Lighthouses have guided mariners safely home for centuries, with the first lighthouse reportedly constructed in ancient Egypt (although it was later destroyed). Although GPS is now in everything from smart watches to phones, ships still use lighthouses today. Although technology has a way of convincing us that older inventions no longer serve a purpose, it just takes one technological failure to quickly remind us that's not the case. In the event that a ship undergoes electronic navigation failures or weather interferes — or when a vessel is simply operating off the grid — its crew must revert to the same trusted light signals they've used to navigate before GPS was invented.

The technology in a lighthouse might be more complicated than you think. Lights in a lighthouse rotate to produce a unique flash sequence called a light characteristic, so ships can identify exactly which lighthouse they're seeing and where they are. These characteristics are standardized and published in official maritime guides like the Admiralty List of Lights and Fog Signals and the U.S. Coast Guard's light list. Mariners compare what they see at sea to these published lists, confirming their location. 

The logic behind a rotating lighthouse is similar to why emergency vehicles use flashing versus static lights. A moving or pulsing light catches the human eye faster and is much easier to recognize at a distance — especially in conditions with poor visibility. Most traditional lighthouses use a fixed light source with a giant rotating lens that focuses the light into a narrow beam that is visible from a distance of over 20 miles.

The lens design dates back to the 1820s, when French physicist Augustin Fresnel created the prism system still used in many older lighthouses today. In the 19th and early 20th centuries, the main source of light people used came from the sun or fire, typically in a kerosene or oil vapor lamp. Fresnel designed an apparatus that could refract and concentrate light, using a clockwork mechanism to rotate it. Lighthouse keepers had to manually rewind those systems every few hours to keep the light rotating.

Many of these Fresnel lenses were heavy, meaning they rotated very slowly. By the 1890s, engineers started floating the entire lens assembly on a circular trough of mercury. It worked to speed things up, but it also created a new problem: toxicity. Keepers were constantly exposed to elemental mercury, which we know can lead to poisoning.
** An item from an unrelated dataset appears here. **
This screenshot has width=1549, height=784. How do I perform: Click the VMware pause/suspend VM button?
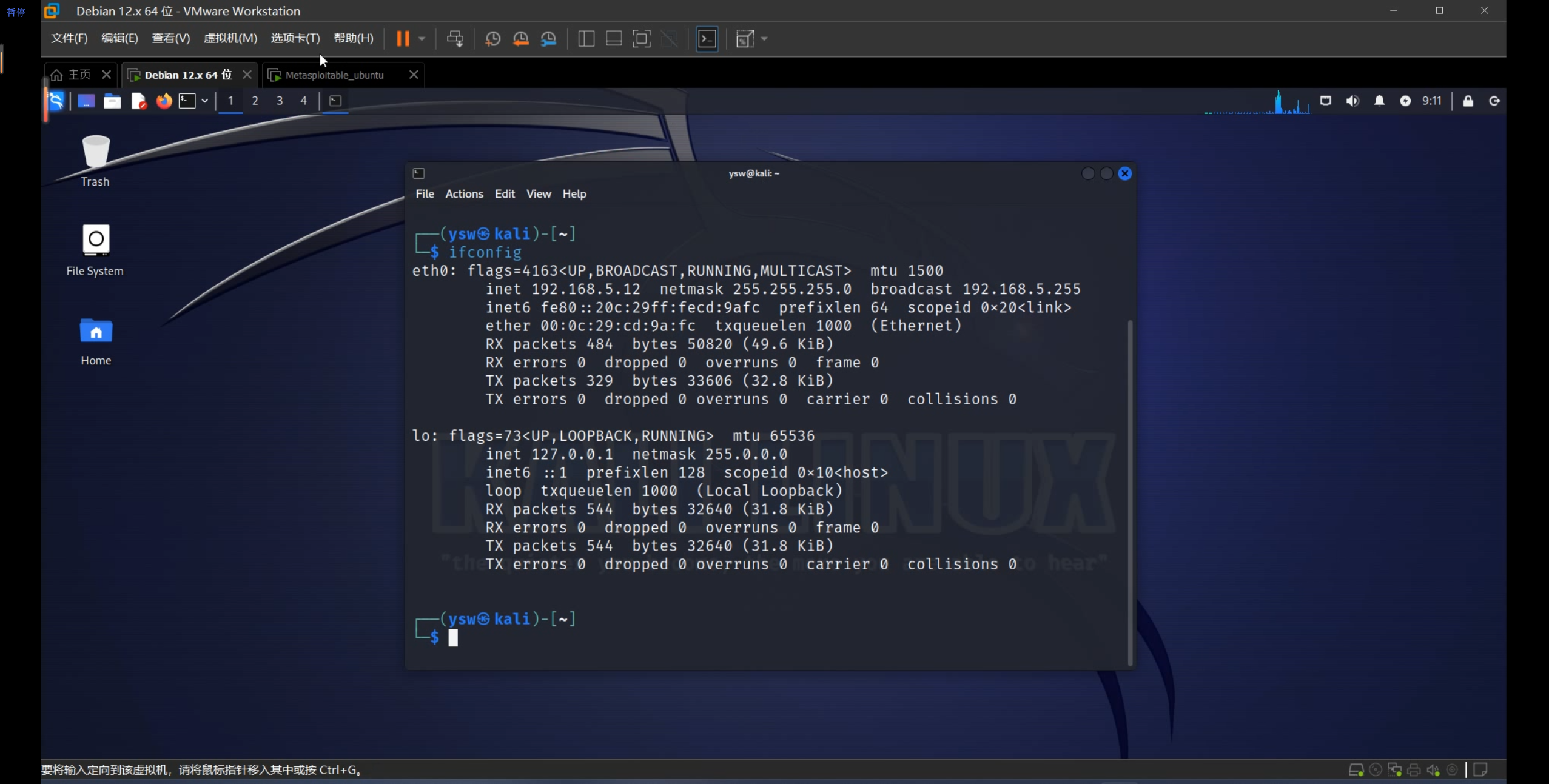click(403, 39)
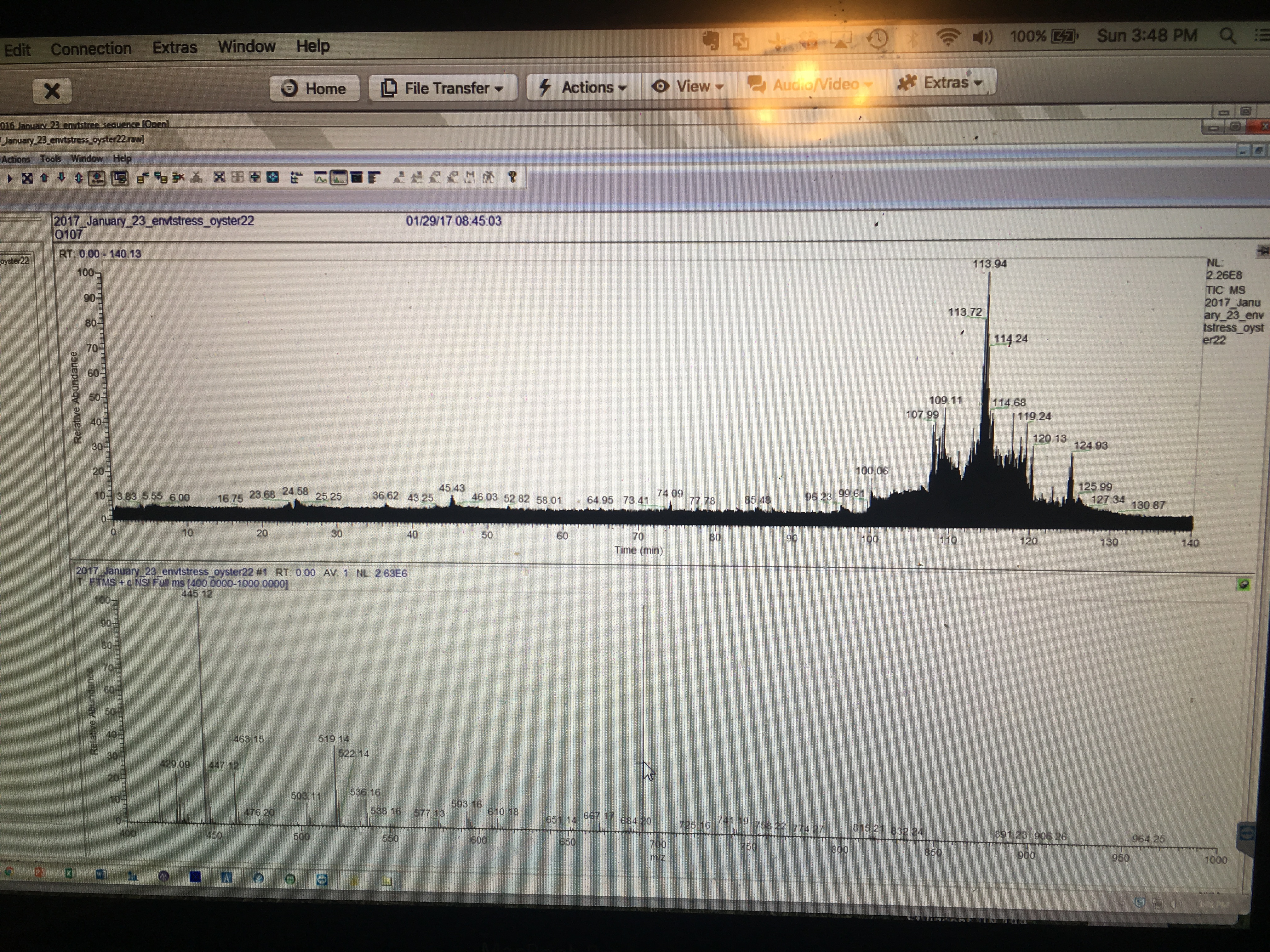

This, combined with the task of winding the heavy clockwork every few hours, eventually led the U.S. to automate its lighthouses starting in 1923. Today, all lighthouses in the U.S. are automated.

Some lighthouses are located on remote offshore rocks to warn ships of hidden dangers, while others are designed to guide ships safely into harbors. Because each lighthouse serves a different navigational role, its design and light patterns vary accordingly. Some lighthouses don't have the rotating light mechanism, instead using fixed LED lights that flash electronically at programmed intervals. 

These lights are also designed to produce certain characteristics that ships can use to identify the lighthouse. A light might be fixed, meaning it doesn't move. It could also be flashing, with extended periods of darkness followed by short flashes of light. Finally, they could be occult lights, meaning they stay on most of the time but are briefly interrupted.

In more complex locations, lighthouses may also use sector lights, which use colors to guide ships through hazardous zones like reefs, rocks, or narrow channels. These are permanent beams that divide up the sea into risky and safe sections. If a ship sees a red sector light instead of a regular flash, it's an immediate warning that it's strayed into danger. A green sector light, on the other hand, usually marks the opposite. In both cases, these color-coded light patterns help guide ships through tight passages when a single white flash isn't enough.